Italian rally raid co-driver

Roberto di Persio (born 5 October 1957) in Genoa,Italy, is an Italian Rally raid Co-driver who competed in the Dakar Rally and in rally raid events.

He studied veterinary medicine at the University of Genoa, he lived for many years in the city of Diano Marina
in Liguria and then at the end of the 90s moved to the city of Quartu Sant'Elena
in the province of Cagliari in Sardinia.

He has participated in 16 editions of the Dakar Rally from 1991 to 2007 and is on the priority list of co-drivers with more than 10 participation in the Dakar Rally, called Dakar Legend Priority. created by the organization of the race A.S.O. Amaury Sport Organisation

== Racing career ==

His first participation was in the 1991 Paris–Dakar Rally, with the Sardinian female driver Claudia Zuncheddu in a Mercedes-Benz G-Class 240 GD, from 1991 to 2003 for 8 editions of the Dakar rally he was the co-driver of the Italian driver Gianni Lora Lamia, with whom he achieved his best overall result 14th at the Granada-Dakar 1999.

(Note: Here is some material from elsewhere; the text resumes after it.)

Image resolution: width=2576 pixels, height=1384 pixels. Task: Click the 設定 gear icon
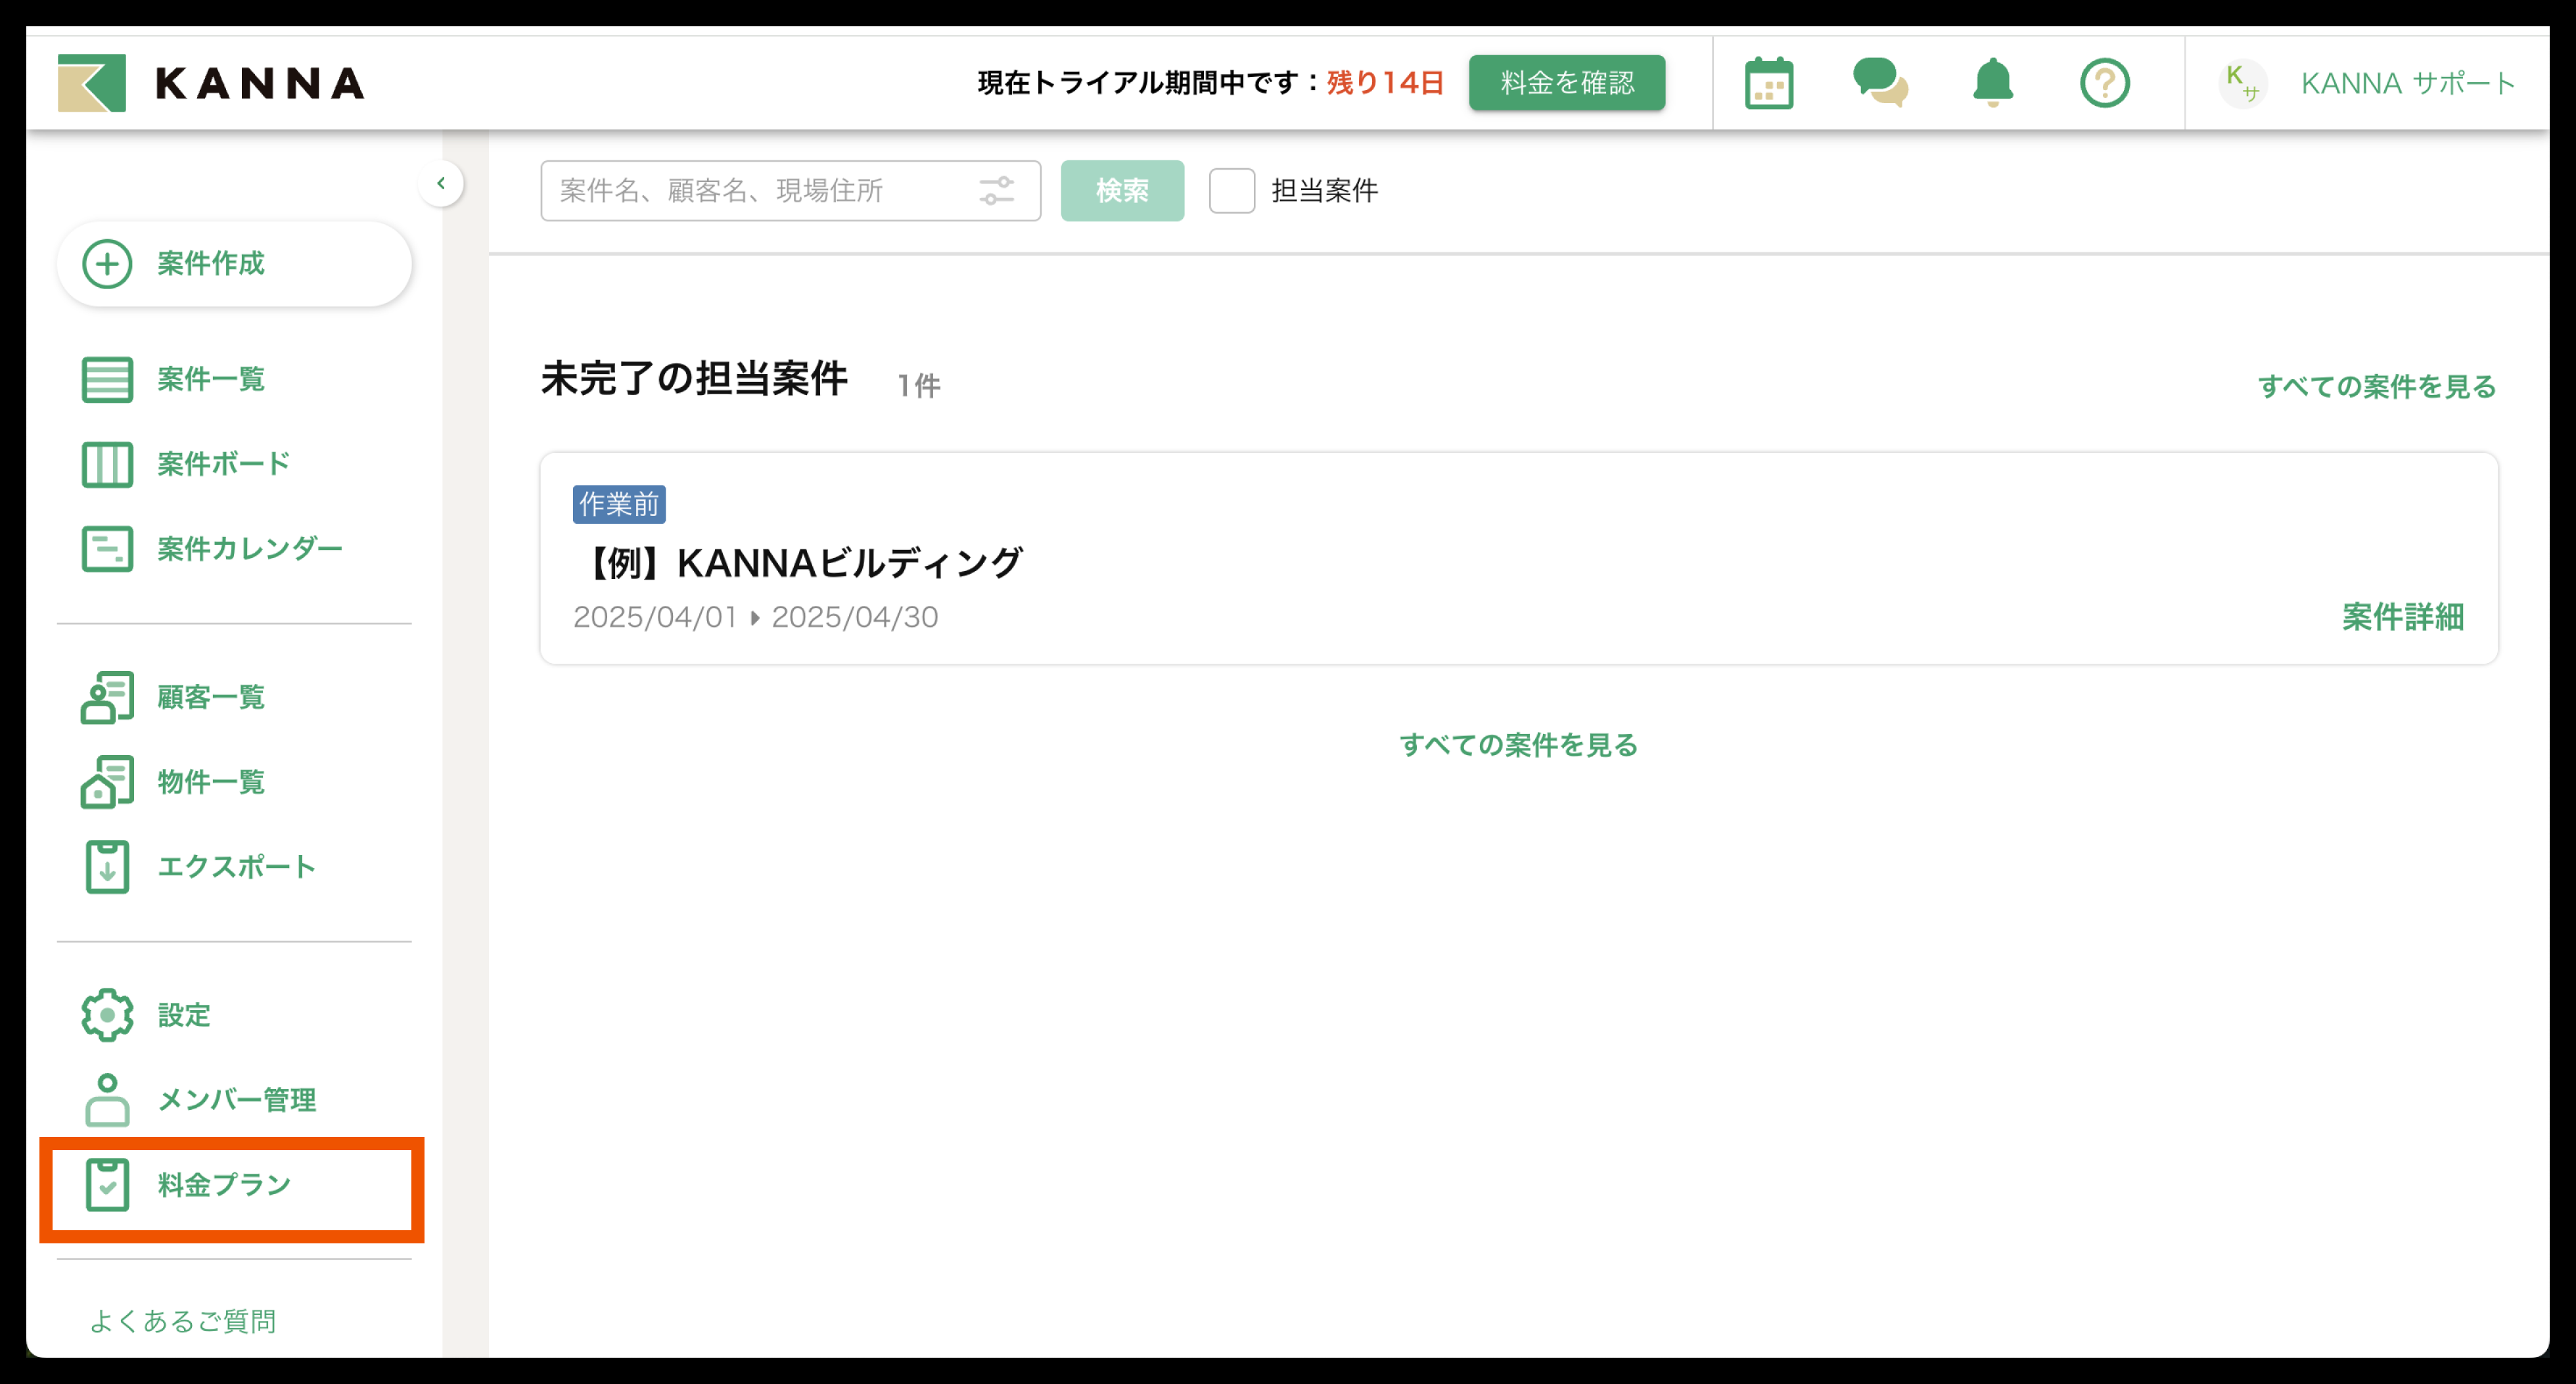tap(107, 1015)
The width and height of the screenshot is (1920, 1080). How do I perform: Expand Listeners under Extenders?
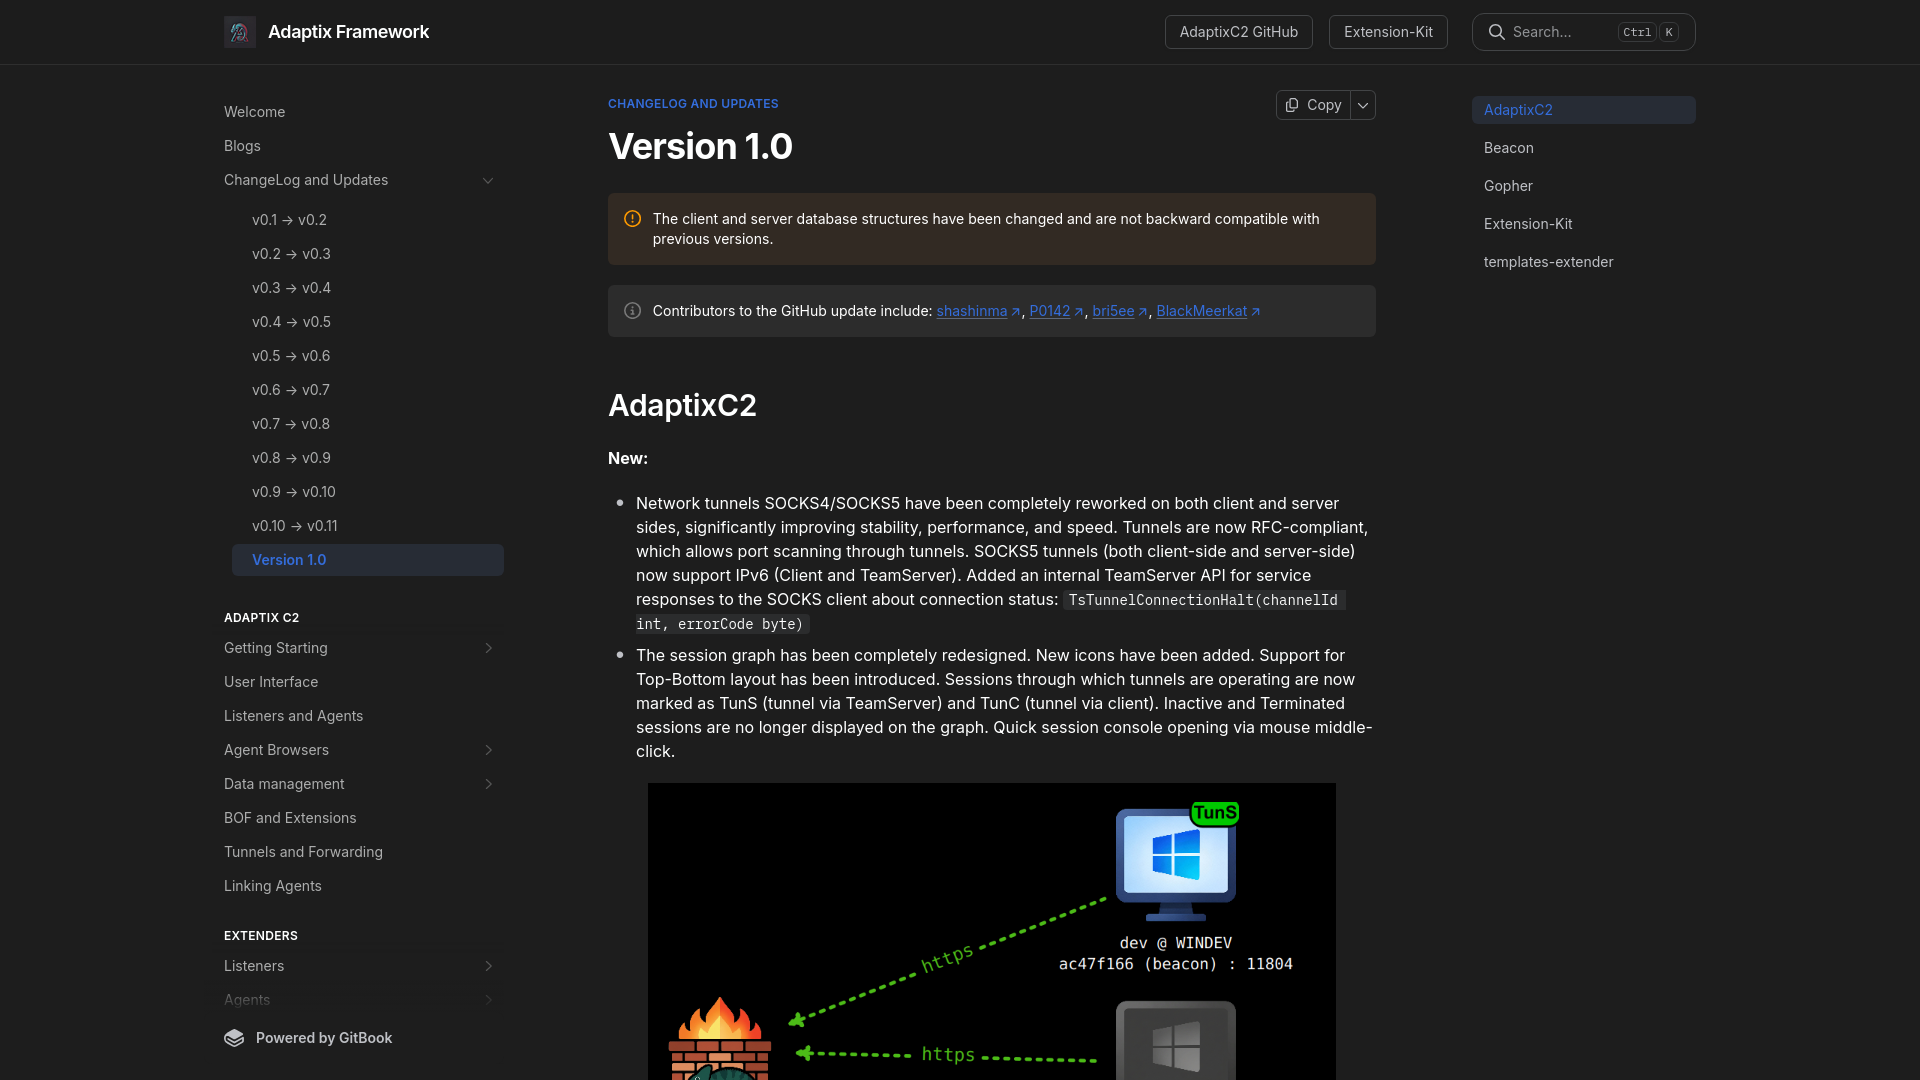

Since 2004 he has been the co-driver of other Italian and international drivers, such as Marco Tempestini and Maurizio Traglio, he was the co-driver of the Japanese Kenjiro Shinozuka at the 2006 and 2007 Dakar Rally
and in his last races before his final retirement. He was the co-driver of the Chinese driver Lu Ningjun at the Rally Dakar 2010 and 2011 Dakar Rally with the Chinese Chery Automobile team.